Work instructions:
(1) List every treatment the news story about Charlie says he has gone through since arriving in Maitland.
(2) Pick up the news story about Charlie after its final sentence and keep writing it.

Quoted passage:
★ ★ ★
When he was first spotted by East Maitland Rotarian Brian Coffey, who was holidaying in Vanuatu in November 2011, Charlie, as he is now known, was crawling onto a field, trying to join in a game of football with other children.
But miracles happen in the Hunter every day.
And thanks to “Charlie’s angels” – the generosity of Rotary Oceania Medical Aid for Children, the incredible skill of John Hunter Children’s Hospital paediatric orthopaedic surgeons and physiotherpists, and the love of two families – Charlie is off and walking ... and riding.
On September 8, Charlie will be the “face and feet” of the Memory Walk in the Hunter, an annual event raising awareness and money for dementia.
Since arriving in Maitland in April, Charlie has undergone two major operations to correct his feet, which were rotated inward and under at the ankle, and has endured intensive physiotherapy, thigh-high plaster casts and splints.
Charlie’s plaster casts were finally removed on Monday and yesterday he visited Maitland Park with his mother Veronic and Mr Coffey.
Every little boy needs a bike and the the Mercury chipped in to present him with a new bicycle and helmet.
★ ★ ★
Provided data:
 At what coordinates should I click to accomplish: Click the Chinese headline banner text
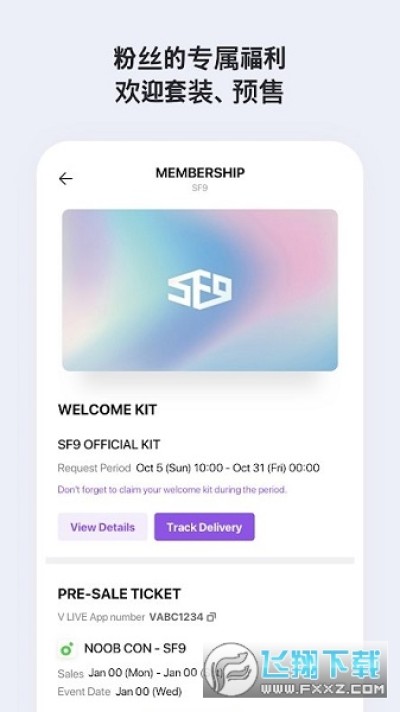(x=200, y=75)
★ ★ ★
Answers given:
(1)
- Two major operations to correct his feet
- Intensive physiotherapy
- Thigh-high plaster casts
- Splints

(2)
Between his stays in hospital, Charlie and his mother have been hosted by Mr Coffey and his wife Carol, and Lyn Thorpe, a member of the Adamstown-New Lambton Rotary Club, district chairwoman of ROMAC and, fortuitously, a surgical nurse at John Hunter Hospital.
Mrs Thorpe’s husband David and her brother Colin are Alzheimer’s patients and the family receives much-needed support from the Hunter Dementia Centre.
More than 321,000 Australians are living with dementia, with a further 1700 people diagnosed every week.
Mr Coffey said Charlie’s time in the Hunter had been life-changing.
He has not only been given the chance to walk but is now toilet-trained, can speak multiple words and count, and uses an iPad.
Veronic, who has two other small children on Tanna Island, and Charlie are likely to fly home late next month to start their new life.
All money raised from the Memory walk, which leaves Speers Point Park on Sunday, September 8, at 8.30am will go to the Hunter Dementia Centre.